Decoding nutrient sensing and metabolic regulation in the Drosophila Hipk tumor model

Sustaining proliferative signals and deregulating cellular energetics are two hallmarks of cancer. However, how oncogenic signals respond to nutrients and coordinate with metabolic states remains poorly understood. Here, using Drosophila melanogaster as a genetic model organism, we establish an in vivo tumor model with elevation of oncogenic fly Homeodomain-interacting protein kinase (Hipk). This tumor model features cell hyperproliferation, tumor invasion, and cellular changes reminiscent of epithelial-to-mesenchymal transition, including induction of matrix metalloproteinases and loss of E-cadherin. The tumor phenotypes arise from the redundant and/or synergistic effects of more than one perturbed oncogenic signaling pathway caused by elevated Hipk, underlying the need for targeting multiple signaling molecules to reduce tumor growth. To search for simpler therapeutic strategies, we examine the metabolic requirements of Hipk tumor growth.We find that high sugar potentiates the tumorigenic potential of Hipk. Mechanistically, nutrient sensors O-GlcNAc transferase (OGT) in the hexosamine signaling pathway and salt-inducible kinase 2 (SIK2) in the insulin signaling pathway physically bind to Hipk and induce covalent post-translational modifications of Hipk, namely O-GlcNAcylation and phosphorylation, respectively. Both nutrient sensors are required for Hipk protein expression and synergize with Hipk to drive tumor progression. Our works demonstrate two modes of nutritional regulation of Hipk, which can accelerate Hipk tumor growth in nutrient-rich conditions like diabetes.
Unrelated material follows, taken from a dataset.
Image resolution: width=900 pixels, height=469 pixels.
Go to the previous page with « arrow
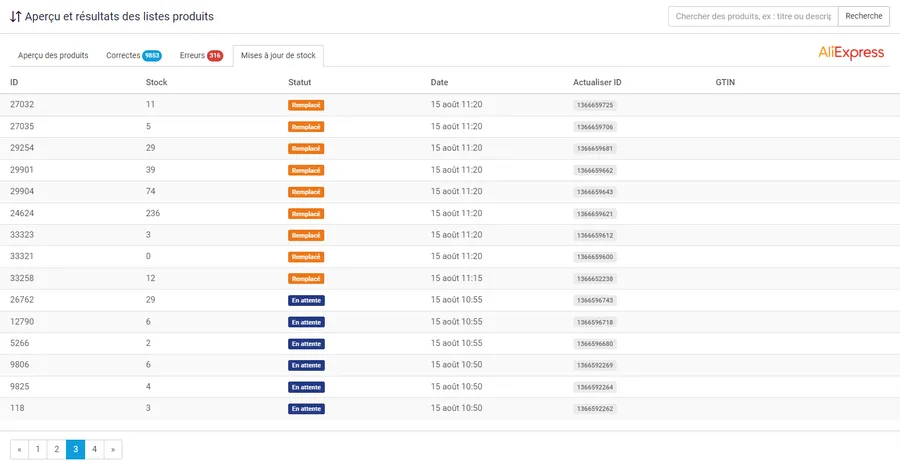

We further characterize the metabolic profile of the Hipk tumor model. The tumor cells display the oncogene Myc-induced aerobic glycolysis, which in turn functions to perpetuate Myc accumulation post-transcriptionally, forming a positive feedback loop. Disruption of the loop abrogates Hipk tumor growth. Downstream of the loop, the tumor cells harbor an accumulation of highly fused, functional mitochondria. Targeted inhibition of a Pd subunit of the respiratory complex I blocks the tumor growth. Our works reveal that both aerobic glycolysis and active mitochondrial metabolism are required to promote Hipk tumor growth.Taken together, using the Drosophila Hipk tumor model, we functionally characterize the nutrient sensing and metabolic crosstalk with cell signaling, and reveal potential metabolic vulnerabilities that could be exploited in cancer treatment.